Habla de la constancia, del esfuerzo, de la insistencia. ¿Qué cosas, de haberlas, ha habido en la vida que le han hecho claudicar? 
Una manera interesante de preguntar por algo sobre lo que muchos me preguntan y no suelo contestar... primero, esto lo he aprendido en mi casa, que la vida es lucha, austeridad, exigencia, comunicación, comunidad, esos valores que desconocen la resignación (otra cosa es la asunción de cosas que ocurren), con vértebra pelona, ha sido heredada a través de unos padres que han luchado y nos han enseñado que luchar es querer ganar y saber perder. Hablando del proyecto educativo, es importantísimo, habrá que llegar a un acuerdo, buscar un consenso, porque la estabilidad normativa es decisiva, al igual que la implicación de la comunidad educativa y la de todos los territorios... la educación y la cultura combaten la miseria e ignorancia del mundo y no saldremos de ésta si no es través de la ciencia, la innovación, la investigación, el conocimiento, la cultura, la educación, etc. Sin dar lecciones, yo también amo este país, y tengo el sueño de que lleguemos a espacios de acuerdo en educación. Desde que era chaval tenía obsesión por ser querido, como nos pasa a muchos, por eso cuento esto, crees que no te quieren lo que deben, que no te saben  querer, que la culpa a tienen los otros, y en algún momento descubrí que mi problema es que tenía que aprende a querer, que es muy difícil, quizás el reto más grande de la vida, ser capaz de verdad de querer, no es ñoñería sentimental, es ser capaz de vivir abierto a otros para configurar un nosotros.
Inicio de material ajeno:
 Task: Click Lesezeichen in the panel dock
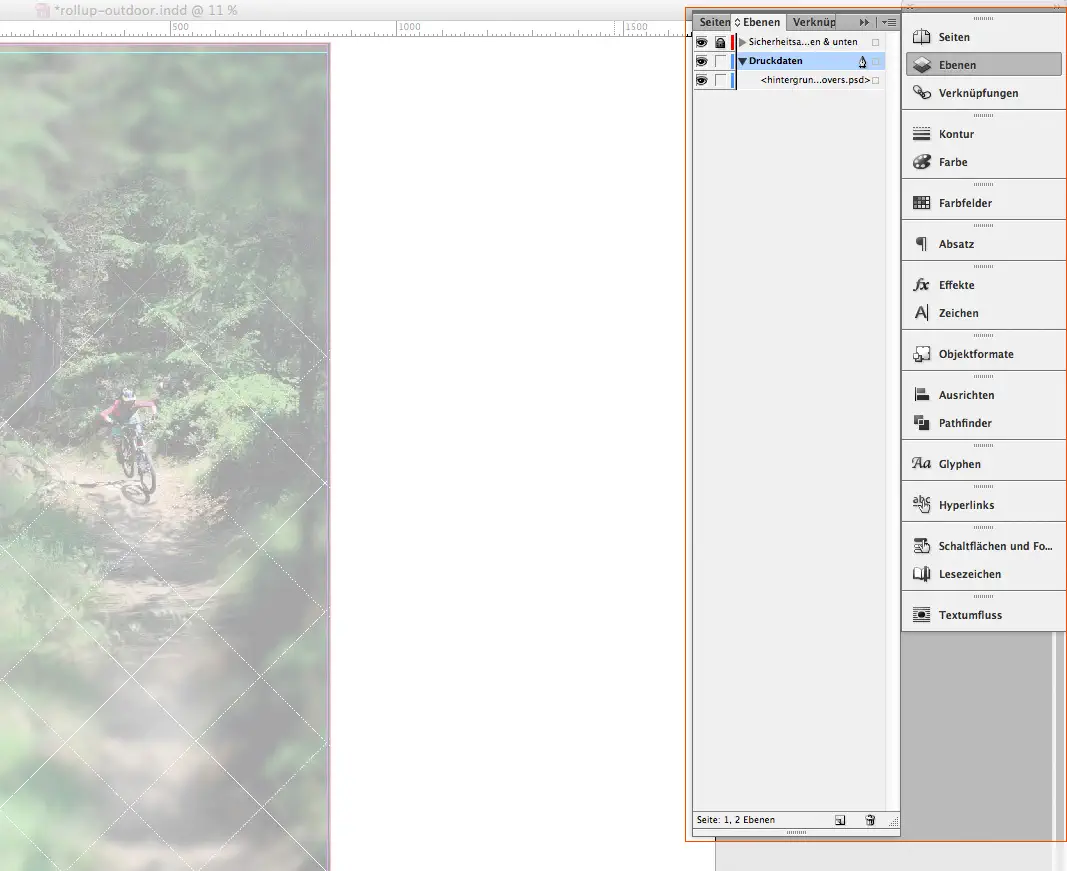[969, 574]
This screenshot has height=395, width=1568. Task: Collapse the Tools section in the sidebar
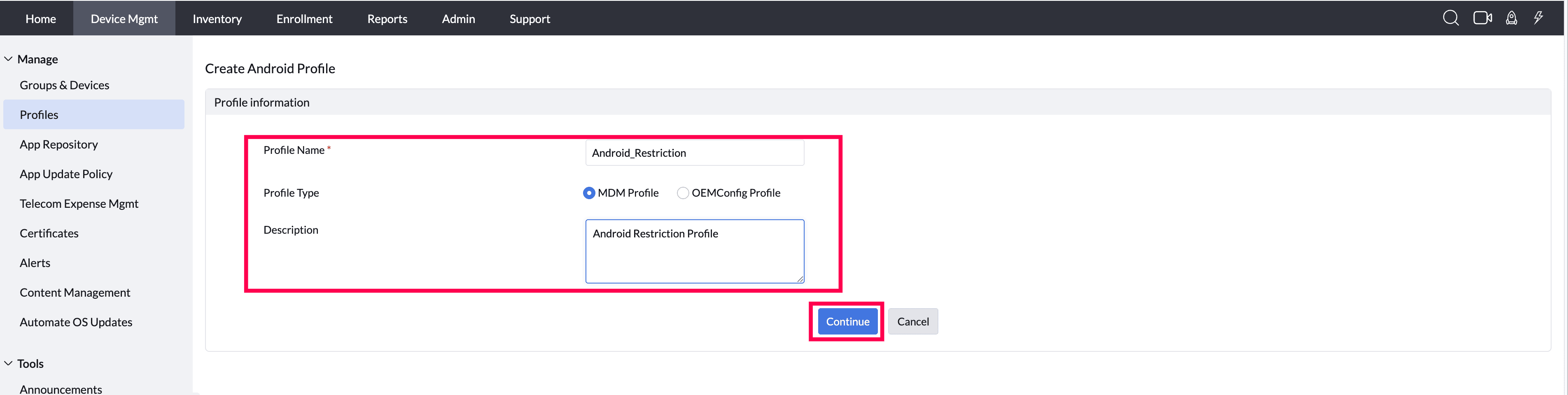tap(8, 363)
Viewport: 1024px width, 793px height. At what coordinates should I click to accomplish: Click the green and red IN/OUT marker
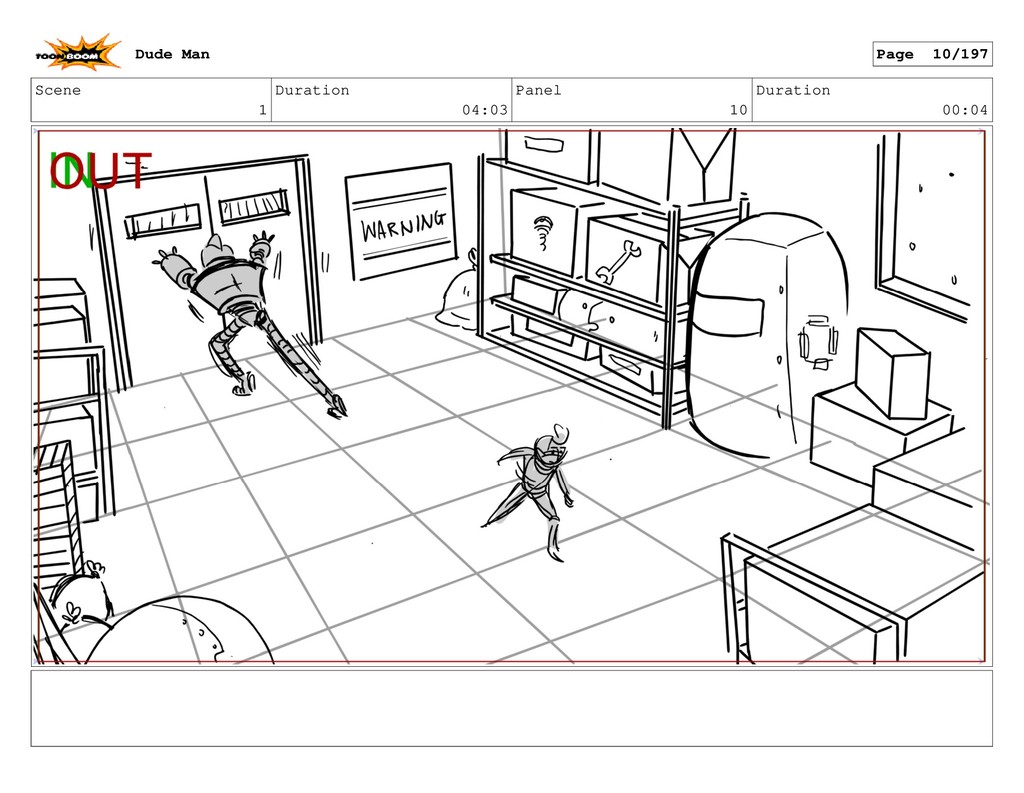coord(99,171)
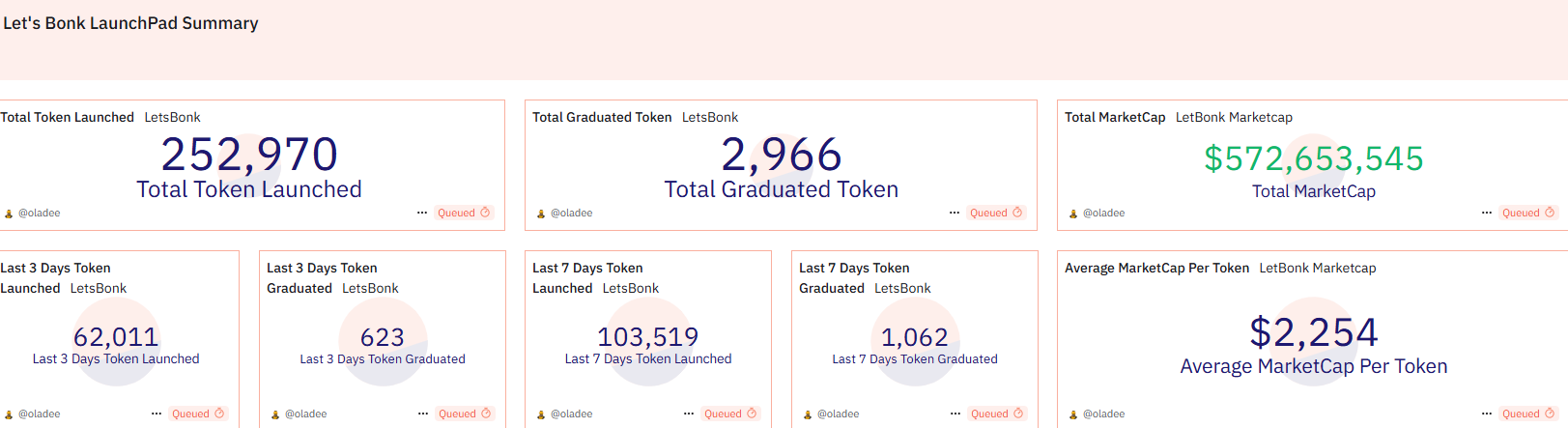Open ellipsis menu on Last 7 Days Token Launched card
This screenshot has width=1568, height=428.
689,414
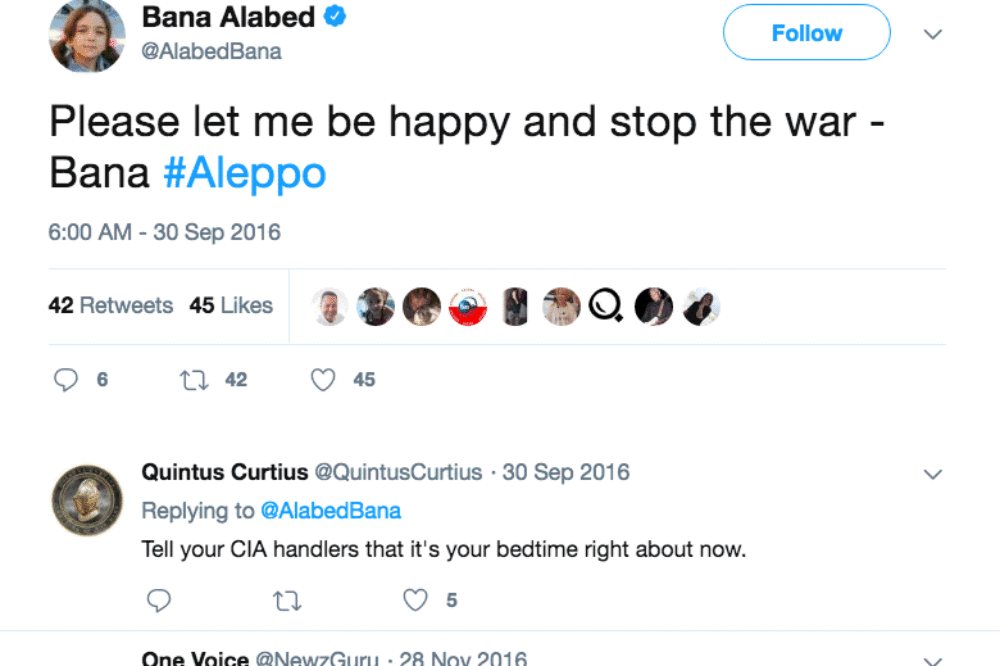The height and width of the screenshot is (666, 1000).
Task: Like Quintus Curtius's reply with 5 likes
Action: (415, 600)
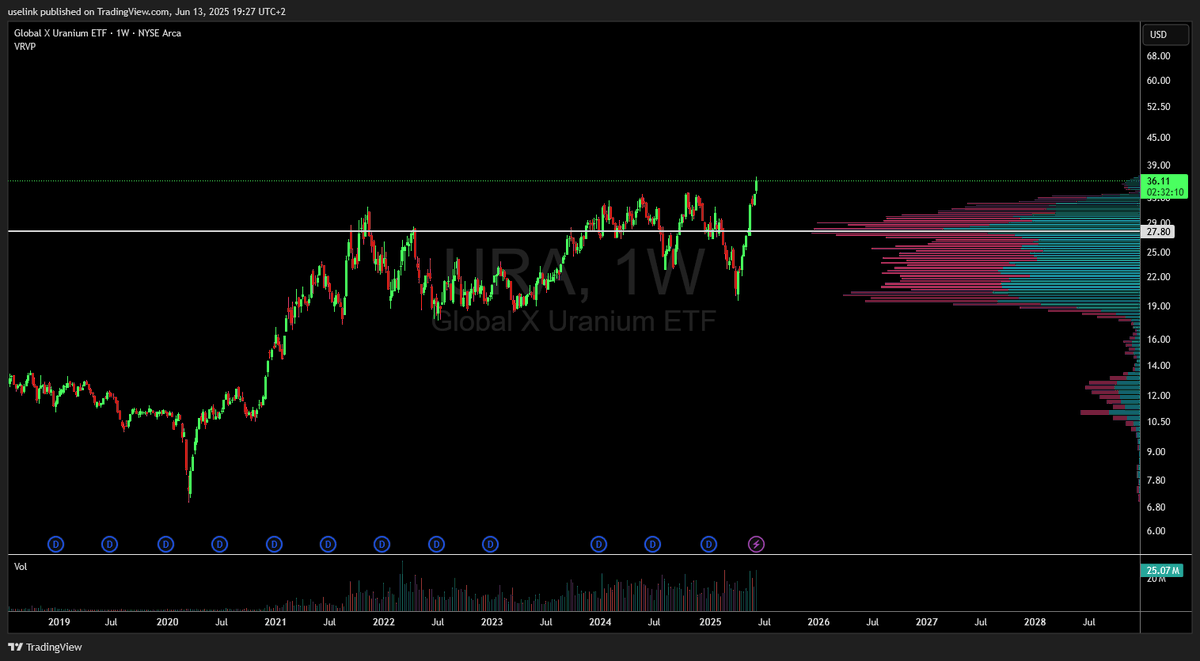Click the dividend icon beneath 2021
The width and height of the screenshot is (1200, 661).
pyautogui.click(x=273, y=544)
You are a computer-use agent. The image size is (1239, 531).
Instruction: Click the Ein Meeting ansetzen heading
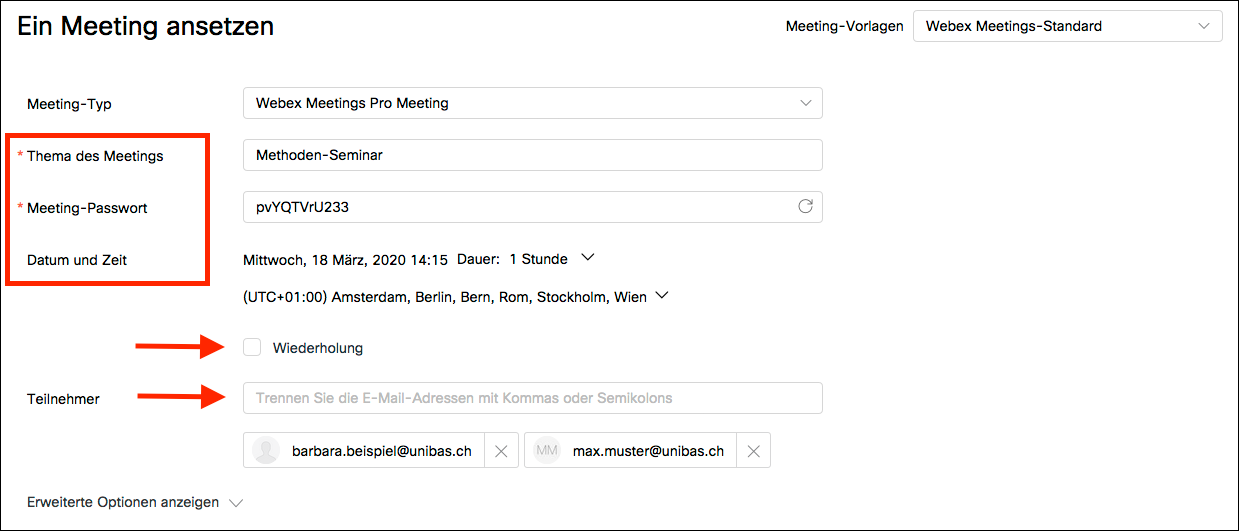(146, 27)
No quiero renunciar a esa proyecto conjunto de construir un espacio educativo done todos quepamos.

En estas más de setecientas páginas, aparte de un tino para aquello que se habla, de una manifiesta fragilidad, la de quien se expone, de un tono respetuoso pero crítico, de una cadencia armónica que atrapa al lector, por encima de todo ello, emerge un profundo amor a la palabra. ¿Qué palabra podría definir a Ángel Gabilondo?
Me han preguntado qué palabras me gustan, que una pregunta menos importante que la que me plantea, pero permíteme rebajar momentáneamente la importancia de la misma para después ir a ella; te diría que la palabra ‘gracias’. Las gracias que uno tiene son las gracias que uno da, cuando por ser un agradecido es un agraciado, porque hay cosas que solo se tiene si se da, el amor, por ejemplo. O las gracias. Sería bueno volver a pensar qué querían decir aquellas palabras ilustradas, fraternidad, igualdad... obligamos a repensarlas. Dicho esto, si tuviera que definirme en una, te diría que ‘salud’. La salud que no es sólo la ausencia de enfermedades, sino también salud social, vivir una vida armoniosa, gozada, dichosa, justa. Alguna vez he hecho referencia a la última palabra de El Quijote. Vale. La salud tiene que ver con el saludo, nosotros nos hemos saludado antes de comenzar la entrevista deseándonos salud. Vale no quiere decir ‘cállate ya’, es una expresión que aparece en las cartas grecolatinas que significa el deseo de que estés a la altura de tu propio valer, que seas valiente, que tu valentía y tu valía coincidan, una llamada a vivir, a arriesgar valerosamente para estar a la altura de lo que significa lo que vales. Este libro es una apelación a mí mismo, no es un manual de instrucción a los demás, en absoluto, sino que escribo esto también para ver si puedo llegar a ser quien no soy.